### What is required
Look through the records below for the line with "Sports (533, 22)" and the line with "[previous] (799, 948)", then return those lines and all lines between, exactly.

### Data
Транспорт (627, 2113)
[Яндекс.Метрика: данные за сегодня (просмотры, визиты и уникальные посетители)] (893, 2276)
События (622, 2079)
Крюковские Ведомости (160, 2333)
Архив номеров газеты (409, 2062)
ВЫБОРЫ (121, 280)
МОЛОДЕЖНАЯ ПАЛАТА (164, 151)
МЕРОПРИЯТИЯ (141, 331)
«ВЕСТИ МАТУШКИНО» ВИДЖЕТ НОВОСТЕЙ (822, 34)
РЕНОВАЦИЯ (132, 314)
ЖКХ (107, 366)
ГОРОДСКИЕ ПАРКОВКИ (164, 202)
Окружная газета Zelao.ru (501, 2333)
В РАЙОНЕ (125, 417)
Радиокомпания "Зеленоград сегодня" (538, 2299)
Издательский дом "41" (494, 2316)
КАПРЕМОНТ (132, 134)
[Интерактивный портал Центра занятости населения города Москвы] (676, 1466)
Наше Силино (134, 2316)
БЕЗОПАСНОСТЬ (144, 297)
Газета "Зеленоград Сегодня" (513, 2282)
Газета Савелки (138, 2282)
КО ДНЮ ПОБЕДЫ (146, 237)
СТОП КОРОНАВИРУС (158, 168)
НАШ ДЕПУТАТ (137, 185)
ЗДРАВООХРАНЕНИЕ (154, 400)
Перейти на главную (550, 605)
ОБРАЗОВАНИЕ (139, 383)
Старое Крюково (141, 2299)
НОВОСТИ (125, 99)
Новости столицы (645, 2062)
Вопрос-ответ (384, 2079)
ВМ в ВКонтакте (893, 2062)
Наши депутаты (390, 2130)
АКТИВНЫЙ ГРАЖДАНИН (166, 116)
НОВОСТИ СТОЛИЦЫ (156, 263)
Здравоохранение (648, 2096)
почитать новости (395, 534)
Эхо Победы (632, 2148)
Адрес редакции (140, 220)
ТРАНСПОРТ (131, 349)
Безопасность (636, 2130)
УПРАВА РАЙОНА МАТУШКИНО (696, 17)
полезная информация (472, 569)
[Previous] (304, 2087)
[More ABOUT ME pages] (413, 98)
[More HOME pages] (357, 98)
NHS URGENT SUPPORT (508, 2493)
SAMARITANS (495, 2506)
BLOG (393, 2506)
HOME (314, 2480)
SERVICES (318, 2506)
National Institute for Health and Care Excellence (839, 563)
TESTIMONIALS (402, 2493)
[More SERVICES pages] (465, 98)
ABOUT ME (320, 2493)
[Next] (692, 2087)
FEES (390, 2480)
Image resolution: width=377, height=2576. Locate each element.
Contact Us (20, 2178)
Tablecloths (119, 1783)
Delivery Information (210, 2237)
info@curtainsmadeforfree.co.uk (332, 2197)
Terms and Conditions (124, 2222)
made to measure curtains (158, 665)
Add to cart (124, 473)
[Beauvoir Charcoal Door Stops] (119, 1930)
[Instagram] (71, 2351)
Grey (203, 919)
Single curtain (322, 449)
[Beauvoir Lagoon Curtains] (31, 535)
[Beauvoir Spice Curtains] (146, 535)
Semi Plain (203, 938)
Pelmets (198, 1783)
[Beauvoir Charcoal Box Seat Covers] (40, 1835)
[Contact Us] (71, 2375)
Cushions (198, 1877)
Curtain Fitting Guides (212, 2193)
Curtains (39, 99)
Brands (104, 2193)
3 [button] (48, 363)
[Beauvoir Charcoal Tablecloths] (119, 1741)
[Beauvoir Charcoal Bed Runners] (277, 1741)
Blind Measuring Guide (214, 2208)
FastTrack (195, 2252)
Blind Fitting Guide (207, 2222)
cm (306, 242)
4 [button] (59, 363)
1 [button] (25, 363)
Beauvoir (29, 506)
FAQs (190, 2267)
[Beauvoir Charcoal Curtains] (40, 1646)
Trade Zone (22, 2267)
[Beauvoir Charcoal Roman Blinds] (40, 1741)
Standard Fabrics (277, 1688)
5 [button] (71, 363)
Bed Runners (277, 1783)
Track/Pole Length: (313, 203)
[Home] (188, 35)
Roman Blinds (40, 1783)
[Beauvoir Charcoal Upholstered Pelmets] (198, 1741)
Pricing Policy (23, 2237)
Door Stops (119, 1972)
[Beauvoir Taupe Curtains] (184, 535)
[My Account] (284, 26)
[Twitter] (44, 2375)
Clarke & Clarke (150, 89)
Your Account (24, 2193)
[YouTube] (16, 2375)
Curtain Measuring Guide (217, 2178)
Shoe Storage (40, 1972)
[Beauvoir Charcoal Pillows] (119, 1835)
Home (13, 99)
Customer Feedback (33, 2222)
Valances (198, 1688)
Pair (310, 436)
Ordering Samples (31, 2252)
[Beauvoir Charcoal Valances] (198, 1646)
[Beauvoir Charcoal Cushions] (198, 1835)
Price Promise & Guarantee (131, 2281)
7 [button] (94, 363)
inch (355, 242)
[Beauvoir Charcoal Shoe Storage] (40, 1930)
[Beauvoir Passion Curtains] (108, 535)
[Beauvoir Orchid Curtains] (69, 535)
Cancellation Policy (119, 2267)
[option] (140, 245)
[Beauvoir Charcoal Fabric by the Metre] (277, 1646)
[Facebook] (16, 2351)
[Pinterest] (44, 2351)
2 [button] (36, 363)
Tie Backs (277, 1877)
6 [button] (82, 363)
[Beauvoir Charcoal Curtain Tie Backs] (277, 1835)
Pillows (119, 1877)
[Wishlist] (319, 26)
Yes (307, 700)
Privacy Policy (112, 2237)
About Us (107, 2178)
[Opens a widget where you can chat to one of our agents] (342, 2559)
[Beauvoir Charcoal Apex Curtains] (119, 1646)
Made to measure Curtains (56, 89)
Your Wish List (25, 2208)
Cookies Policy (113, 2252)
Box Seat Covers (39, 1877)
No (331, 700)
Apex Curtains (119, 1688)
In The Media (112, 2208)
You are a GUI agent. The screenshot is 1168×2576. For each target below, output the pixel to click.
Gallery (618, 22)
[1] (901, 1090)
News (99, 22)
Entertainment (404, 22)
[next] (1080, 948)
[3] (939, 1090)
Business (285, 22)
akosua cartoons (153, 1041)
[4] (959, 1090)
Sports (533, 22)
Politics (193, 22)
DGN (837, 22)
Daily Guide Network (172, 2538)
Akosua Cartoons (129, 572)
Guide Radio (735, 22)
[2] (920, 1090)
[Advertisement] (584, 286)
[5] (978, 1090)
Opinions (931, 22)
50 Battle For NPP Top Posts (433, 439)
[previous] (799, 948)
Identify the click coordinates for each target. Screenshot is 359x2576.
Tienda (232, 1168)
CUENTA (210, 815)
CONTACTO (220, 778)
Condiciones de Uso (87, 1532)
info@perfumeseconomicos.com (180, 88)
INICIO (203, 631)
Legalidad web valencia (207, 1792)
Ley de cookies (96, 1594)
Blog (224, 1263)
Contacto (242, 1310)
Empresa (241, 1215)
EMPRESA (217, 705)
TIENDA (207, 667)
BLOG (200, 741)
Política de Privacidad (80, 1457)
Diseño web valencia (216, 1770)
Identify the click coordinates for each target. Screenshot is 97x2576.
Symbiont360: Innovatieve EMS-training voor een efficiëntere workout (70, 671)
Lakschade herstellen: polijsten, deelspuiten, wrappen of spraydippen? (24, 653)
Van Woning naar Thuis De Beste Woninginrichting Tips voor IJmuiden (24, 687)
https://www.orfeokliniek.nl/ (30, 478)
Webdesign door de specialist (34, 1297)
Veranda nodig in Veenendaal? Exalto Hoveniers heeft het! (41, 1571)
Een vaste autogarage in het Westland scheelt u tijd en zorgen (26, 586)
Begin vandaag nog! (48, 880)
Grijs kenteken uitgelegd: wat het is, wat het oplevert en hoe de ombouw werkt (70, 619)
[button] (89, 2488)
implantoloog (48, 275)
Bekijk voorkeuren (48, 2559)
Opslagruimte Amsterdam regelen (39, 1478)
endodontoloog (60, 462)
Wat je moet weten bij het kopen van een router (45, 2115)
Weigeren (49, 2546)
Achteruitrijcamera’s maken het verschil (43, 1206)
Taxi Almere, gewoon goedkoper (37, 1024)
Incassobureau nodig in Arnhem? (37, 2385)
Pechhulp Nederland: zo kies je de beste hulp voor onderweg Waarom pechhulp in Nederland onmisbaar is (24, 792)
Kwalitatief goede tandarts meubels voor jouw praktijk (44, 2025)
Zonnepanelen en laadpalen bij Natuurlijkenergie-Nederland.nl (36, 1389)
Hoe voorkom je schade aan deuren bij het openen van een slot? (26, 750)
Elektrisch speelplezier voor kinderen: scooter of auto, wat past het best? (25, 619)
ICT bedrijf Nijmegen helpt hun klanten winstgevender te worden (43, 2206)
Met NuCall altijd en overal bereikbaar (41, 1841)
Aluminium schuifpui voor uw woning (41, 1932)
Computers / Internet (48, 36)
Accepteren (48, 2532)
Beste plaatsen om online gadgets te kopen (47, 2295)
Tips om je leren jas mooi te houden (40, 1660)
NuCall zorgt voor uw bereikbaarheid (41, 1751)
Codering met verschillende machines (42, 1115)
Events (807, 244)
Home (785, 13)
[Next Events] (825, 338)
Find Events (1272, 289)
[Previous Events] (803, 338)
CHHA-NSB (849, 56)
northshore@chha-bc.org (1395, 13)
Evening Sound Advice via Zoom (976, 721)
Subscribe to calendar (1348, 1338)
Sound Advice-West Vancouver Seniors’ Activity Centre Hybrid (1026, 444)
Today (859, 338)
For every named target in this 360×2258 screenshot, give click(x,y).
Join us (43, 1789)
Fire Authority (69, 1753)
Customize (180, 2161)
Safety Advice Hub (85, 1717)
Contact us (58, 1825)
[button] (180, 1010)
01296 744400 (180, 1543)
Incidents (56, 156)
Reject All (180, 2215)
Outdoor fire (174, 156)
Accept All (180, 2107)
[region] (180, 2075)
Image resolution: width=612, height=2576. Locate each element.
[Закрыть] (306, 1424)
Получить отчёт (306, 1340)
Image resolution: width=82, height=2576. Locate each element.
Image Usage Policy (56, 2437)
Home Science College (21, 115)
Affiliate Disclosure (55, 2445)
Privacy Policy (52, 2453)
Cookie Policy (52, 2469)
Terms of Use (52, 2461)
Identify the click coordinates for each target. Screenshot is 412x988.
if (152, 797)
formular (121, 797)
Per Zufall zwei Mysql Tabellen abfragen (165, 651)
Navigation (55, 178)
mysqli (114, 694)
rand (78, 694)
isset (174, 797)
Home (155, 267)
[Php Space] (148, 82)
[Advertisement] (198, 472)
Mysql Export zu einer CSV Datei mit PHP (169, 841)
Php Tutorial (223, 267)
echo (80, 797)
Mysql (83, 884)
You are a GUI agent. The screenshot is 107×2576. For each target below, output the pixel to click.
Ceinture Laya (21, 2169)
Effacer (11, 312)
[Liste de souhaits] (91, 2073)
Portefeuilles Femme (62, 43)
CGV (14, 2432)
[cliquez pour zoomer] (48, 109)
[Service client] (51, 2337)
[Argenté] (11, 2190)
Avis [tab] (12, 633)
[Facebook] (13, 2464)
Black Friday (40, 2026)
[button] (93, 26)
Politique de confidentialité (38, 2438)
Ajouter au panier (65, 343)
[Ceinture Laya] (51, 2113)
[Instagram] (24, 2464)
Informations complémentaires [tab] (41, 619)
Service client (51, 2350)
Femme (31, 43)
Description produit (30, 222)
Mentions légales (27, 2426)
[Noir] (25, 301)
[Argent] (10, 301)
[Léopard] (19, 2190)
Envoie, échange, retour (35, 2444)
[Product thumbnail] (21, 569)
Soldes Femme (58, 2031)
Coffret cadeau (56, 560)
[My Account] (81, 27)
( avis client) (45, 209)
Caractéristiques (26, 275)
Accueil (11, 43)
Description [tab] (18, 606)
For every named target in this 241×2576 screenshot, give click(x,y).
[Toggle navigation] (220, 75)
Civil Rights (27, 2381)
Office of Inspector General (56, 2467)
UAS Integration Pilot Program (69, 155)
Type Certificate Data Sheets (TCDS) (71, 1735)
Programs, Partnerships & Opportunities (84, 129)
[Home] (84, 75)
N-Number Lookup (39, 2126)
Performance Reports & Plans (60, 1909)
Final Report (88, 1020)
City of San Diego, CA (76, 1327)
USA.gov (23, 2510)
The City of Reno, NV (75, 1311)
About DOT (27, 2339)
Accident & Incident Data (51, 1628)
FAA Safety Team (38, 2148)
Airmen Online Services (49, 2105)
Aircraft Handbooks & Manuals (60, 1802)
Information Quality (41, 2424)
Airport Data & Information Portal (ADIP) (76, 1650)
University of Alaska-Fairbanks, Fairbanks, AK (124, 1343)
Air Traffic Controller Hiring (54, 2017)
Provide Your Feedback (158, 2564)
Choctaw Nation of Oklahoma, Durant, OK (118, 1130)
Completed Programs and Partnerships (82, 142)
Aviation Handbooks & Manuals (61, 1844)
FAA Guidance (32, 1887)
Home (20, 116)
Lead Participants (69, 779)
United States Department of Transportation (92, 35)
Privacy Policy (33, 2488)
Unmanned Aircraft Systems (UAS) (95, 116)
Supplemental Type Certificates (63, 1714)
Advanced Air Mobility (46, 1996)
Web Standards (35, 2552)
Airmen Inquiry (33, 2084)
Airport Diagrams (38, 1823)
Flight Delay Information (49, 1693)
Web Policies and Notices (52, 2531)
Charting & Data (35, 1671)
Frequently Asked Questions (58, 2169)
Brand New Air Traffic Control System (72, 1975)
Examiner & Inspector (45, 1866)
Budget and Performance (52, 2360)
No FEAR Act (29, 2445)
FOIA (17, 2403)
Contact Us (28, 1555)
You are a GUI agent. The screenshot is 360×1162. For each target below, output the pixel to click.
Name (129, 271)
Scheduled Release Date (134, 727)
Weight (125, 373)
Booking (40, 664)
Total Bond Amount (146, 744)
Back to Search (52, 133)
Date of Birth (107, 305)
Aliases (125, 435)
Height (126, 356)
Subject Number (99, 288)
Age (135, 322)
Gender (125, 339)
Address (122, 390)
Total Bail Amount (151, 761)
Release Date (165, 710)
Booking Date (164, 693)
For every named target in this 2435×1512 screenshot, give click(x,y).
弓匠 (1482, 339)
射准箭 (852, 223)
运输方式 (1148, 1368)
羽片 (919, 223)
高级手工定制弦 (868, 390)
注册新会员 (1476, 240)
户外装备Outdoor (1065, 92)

### Written solution
Sports (533, 22)
Politics (193, 22)
DGN (837, 22)
Daily Guide Network (172, 2538)
Akosua Cartoons (129, 572)
Guide Radio (735, 22)
[2] (920, 1090)
[Advertisement] (584, 286)
[5] (978, 1090)
Opinions (931, 22)
50 Battle For NPP Top Posts (433, 439)
[previous] (799, 948)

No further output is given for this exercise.